Malgré une requête déposée auprès de la Haute Cour demandant qu’une ordonnance provisoire soit émise retardant la nomination de nouveaux rabbins de la ville par le changement que Kahana a apporté à l’électorat, la Cour suprême a décidé de donner le feu vert au sous-ministre pour aller de l’avant dans le programme.

Depuis que Matan Kahana a pris ses fonctions de ministre des Religions (plus tard sous-ministre des Religions), ce membre du parti « Yamina » a tenté d’apporter de nombreux changements, notamment en modifiant la composition de l’organe qui élit les rabbins de la ville. Kahana a décidé de ne pas le faire par le biais d’une législation à la Knesset, mais par la signature de décrets. JDN News rapporte que la Haute Cour a interdit une action similaire de l’ancien ministre des Religions Yits’hak Cohen (Shas), sous prétexte qu’un tel changement nécessite une législation et non la signature de décrets, mais ce soir (lundi) il s’avère que la même Haute Cour approuve la décision de Kahana… Deux poids, deux mesures.

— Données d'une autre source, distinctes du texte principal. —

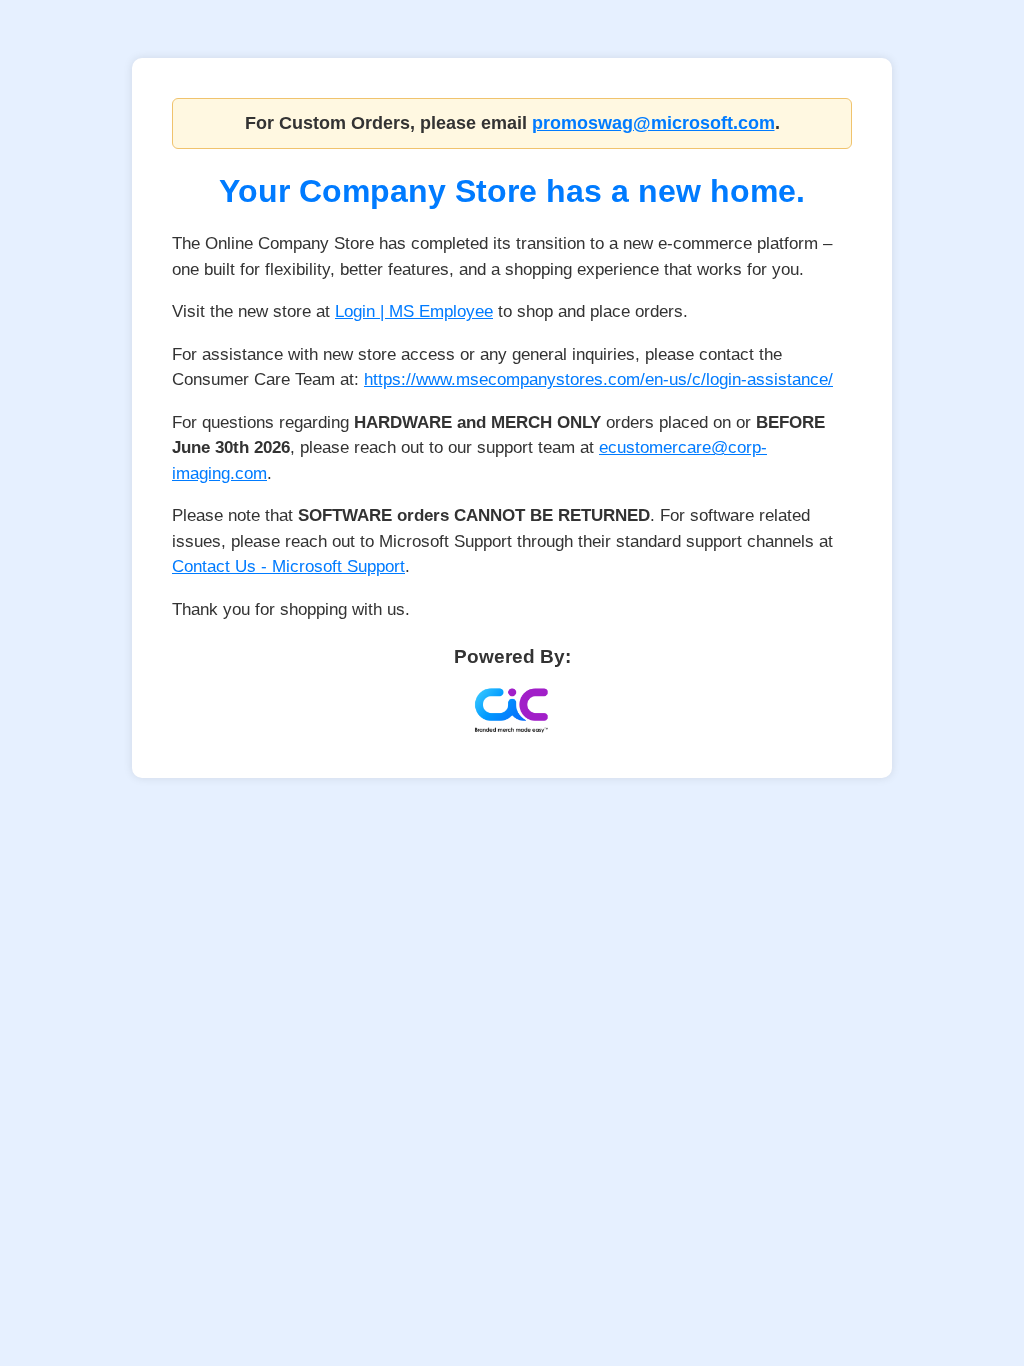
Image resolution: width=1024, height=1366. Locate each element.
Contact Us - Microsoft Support (288, 566)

Il y a environ trois semaines, une requête a été déposée auprès de la Haute Cour contre la signature du décret par Kahana , pour geler la possibilité pour Kahana de nommer de nouveaux rabbins municipaux, conformément au règlement qu’il a signé. Mais il s’avère que la Cour suprême a décidé de ne pas accepter leur requête dans l’intervalle.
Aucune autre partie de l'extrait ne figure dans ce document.